■ TASK DESCRIPTION ■
Reproduce exactly, leaving out pictures, each line from the one holding "You are a computer-use" through the final line of the listing, and add nothing.

■ RECORD EXCERPTS ■
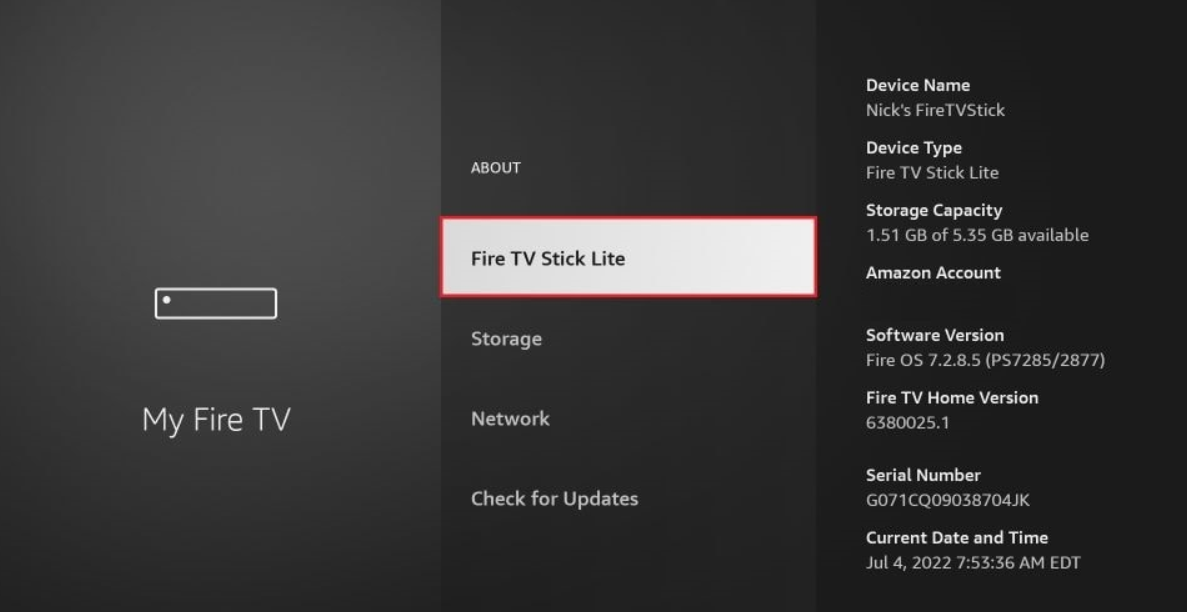
Task: Select the Amazon Account entry
Action: tap(932, 272)

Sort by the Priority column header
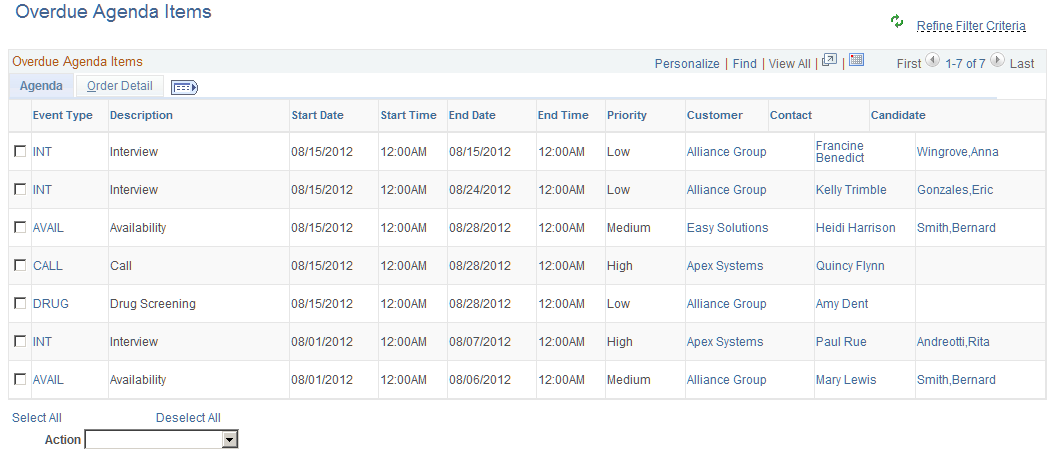pyautogui.click(x=627, y=115)
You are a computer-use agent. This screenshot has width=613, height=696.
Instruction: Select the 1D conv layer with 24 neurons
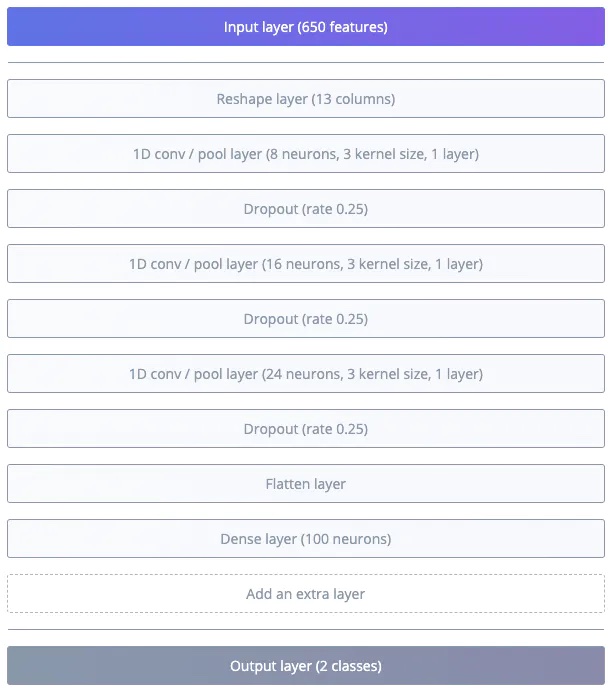pos(306,374)
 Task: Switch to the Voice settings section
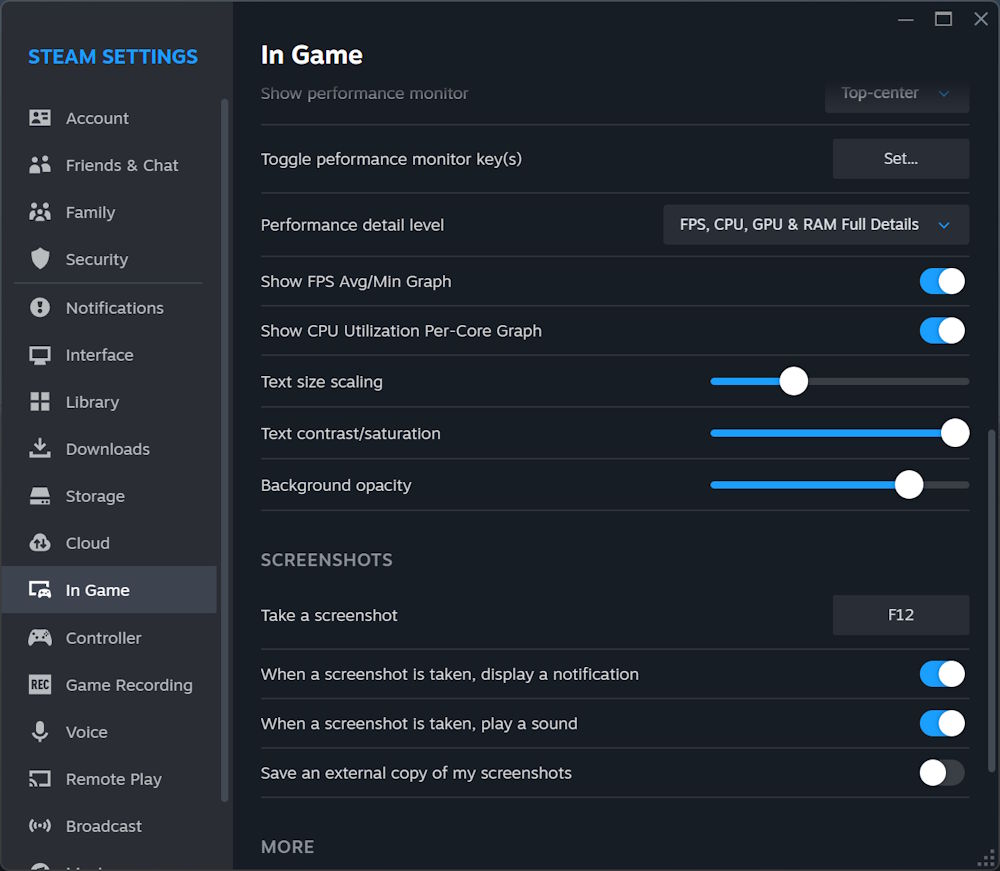39,731
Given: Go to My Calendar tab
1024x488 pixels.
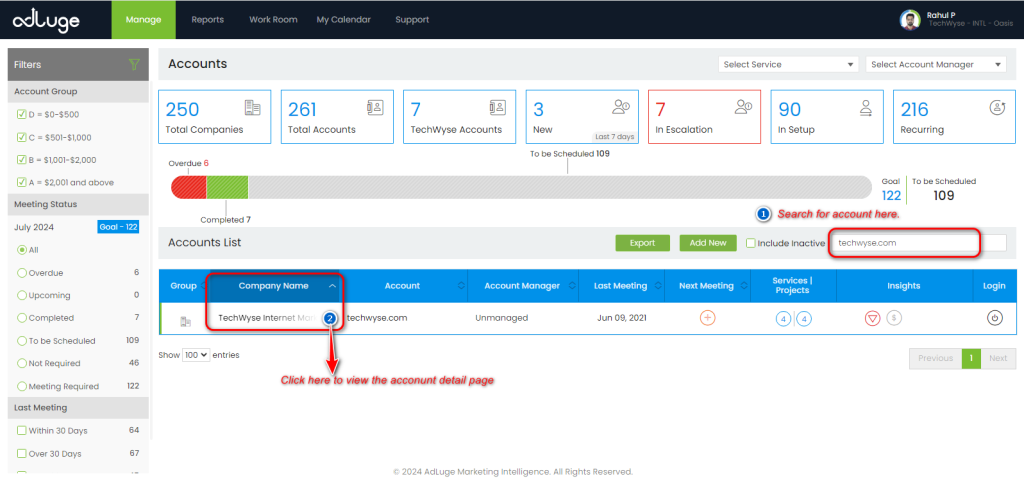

■ WORKED SOLUTION ■
You are a computer-use agent. This screenshot has width=613, height=696.
Instruction: Select the 1D conv layer with 24 neurons
pos(306,374)
 Task: Switch to the Voice settings section
39,731
Given: Go to My Calendar tab
1024x488 pixels.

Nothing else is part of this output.